You probably don’t conduct research on signs the way I do (so diligently!) - so I assume you never had cause to frequent these places –but let me tell you what it was like. Generally it was loud … VERY LOUD. It could be midnight or daylight, hot as blazes or freezing cold, but it was always loud! I found that I had to lean close and cup my hands around someone’s ear, then yell to be heard. I found that short words, as loud as I could make them, worked the best.
When helping clients plan their signage, I sometimes find this is a good reference – because communicating in the modern marketplace can be very similar. You might be one business, bouncing around in a sea of advertising and marketing communication noise where there are strobe lights flashing, people dancing, music pumping and one or two idiots intent on ruining the night for everyone else.

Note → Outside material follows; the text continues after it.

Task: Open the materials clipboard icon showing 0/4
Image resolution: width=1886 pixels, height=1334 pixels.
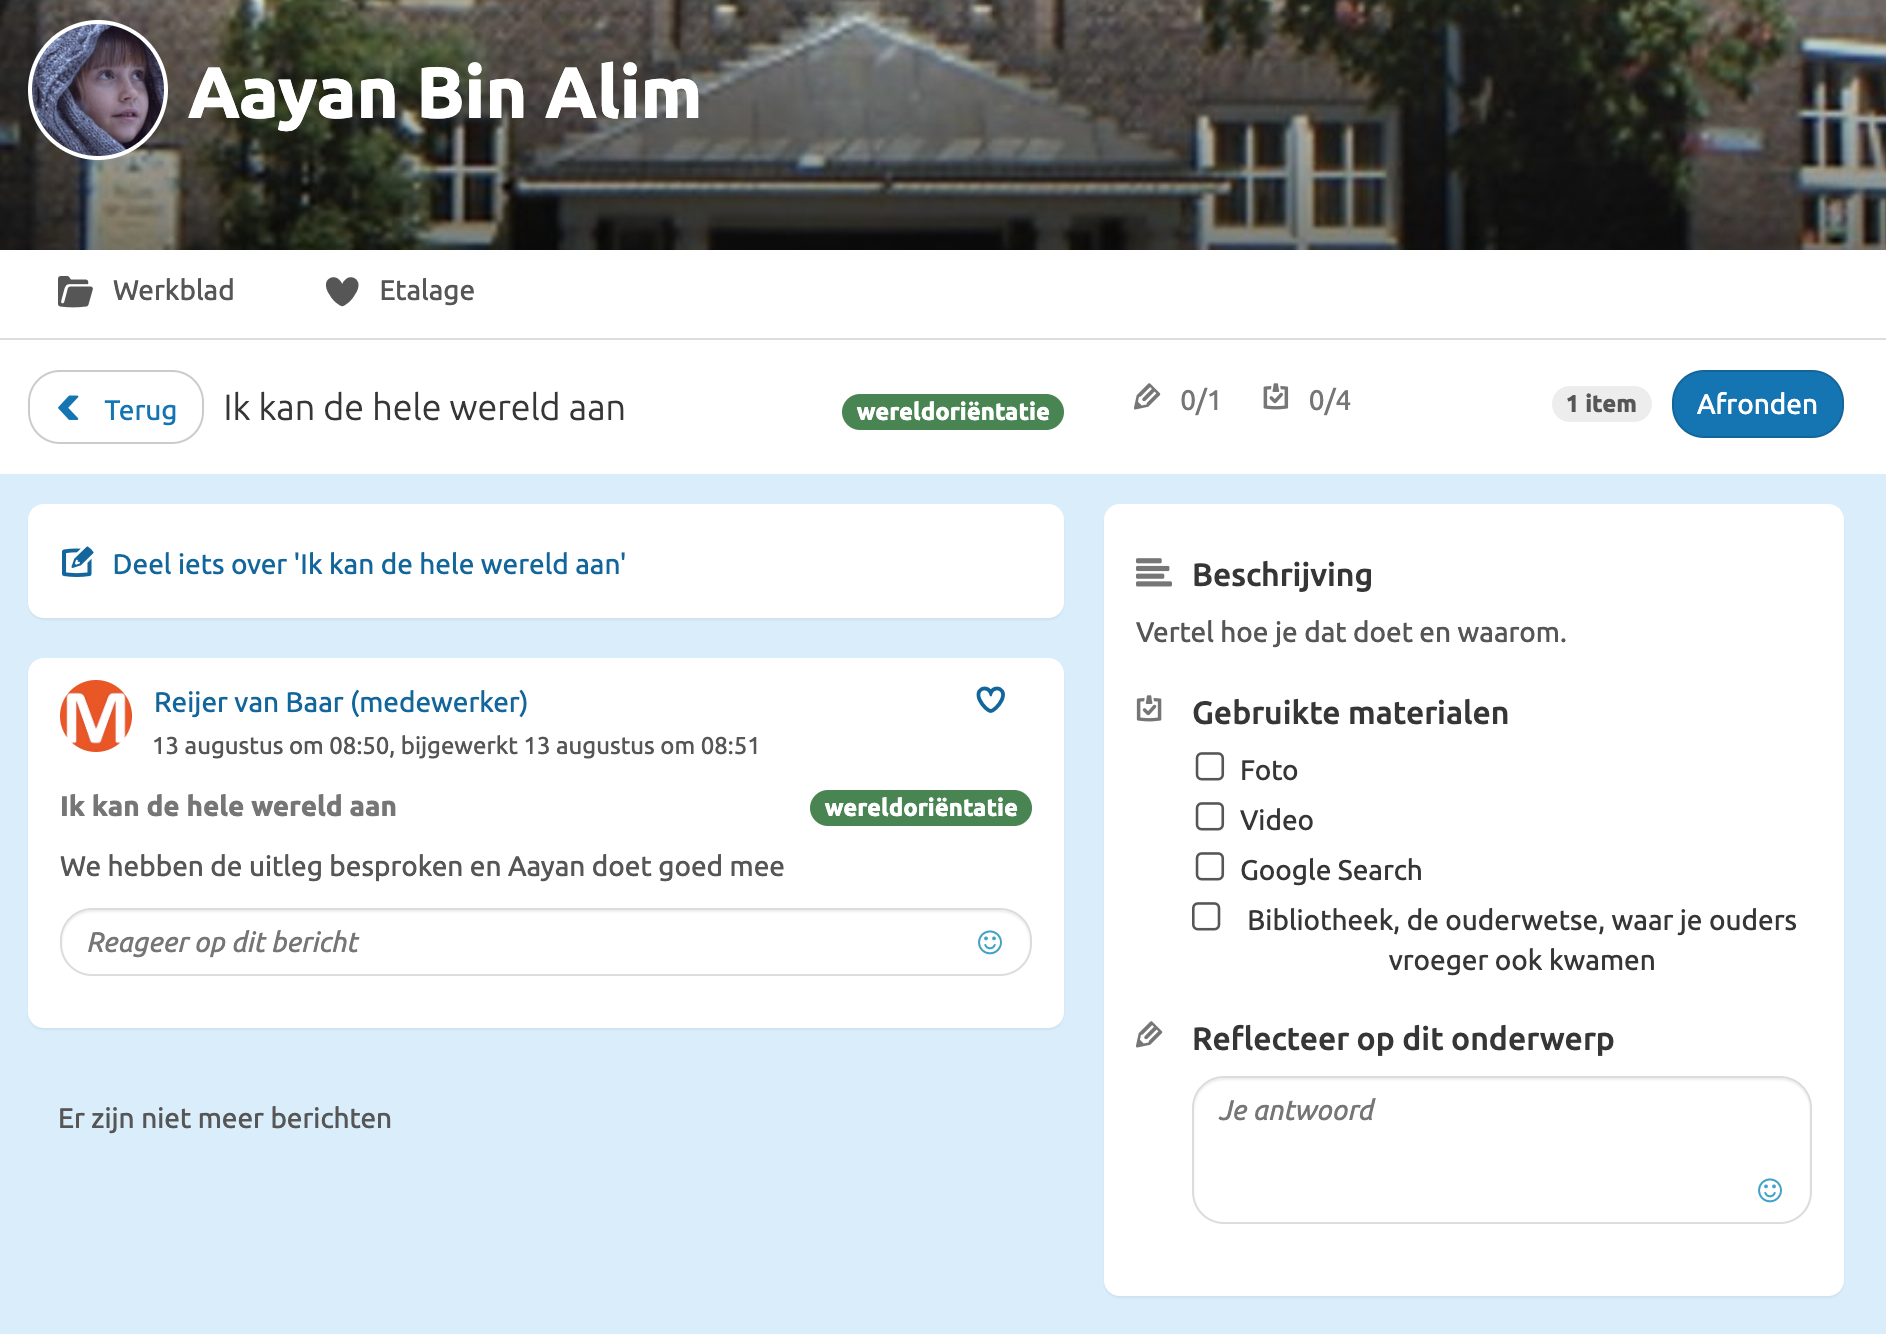Action: 1276,397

- In your marketplace are there lots of people jostling for space?
- Are there some people with microphones who seem able to dominate the space?
- Are there crazy people doing stupid things which distract your target audience when you’re trying to talk to them?

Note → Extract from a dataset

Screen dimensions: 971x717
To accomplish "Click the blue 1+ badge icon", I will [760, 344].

- Does it sometimes feel like a respectable conversation is way too hard?
Unfortunately, this is not just a silly story – it’s the reality of communicating in the frantic world of day to day business. If you’re trying to communicate into that space, and you want to be heard, you can take some lessons from the bar room brawl analogy.
If you’re planning signage in a “noisy” environment and you want people to hear you:
How could you make your sign “louder?” Could it be bigger?
What might a “loud” design be. Strong designs help you stand out in visual space. (Hint: sometimes less is more – talk to an experienced designer if you need help here.)
-Use as few words as possible
In a noisy bar, you can’t communicate subtle nuances of thought with a drawn out monologue. As a general signage principle – and especially in a noisy environment: use … less … words.
Remember loud doesn’t always equal beautiful. Being heard in a basement nightclub is never a delicate thing, but you can take bright colours, patterns, crazy fonts and outlines too far! You may need to consider a level of trade-off between aesthetic elegance and raw power, but loud doesn’t always mean you should copy the patterns off your urban wear from the early 80s either. Talk to a good designer if you’re unsure, but you need to find a balance where you do include strong strong visual elements, but you don’t simply make it too hard to ready your sign.
So to get the best result from your signage, consider how noisy the environment is where you’re trying to communicate, and look for a way to cut through the noise and be heard.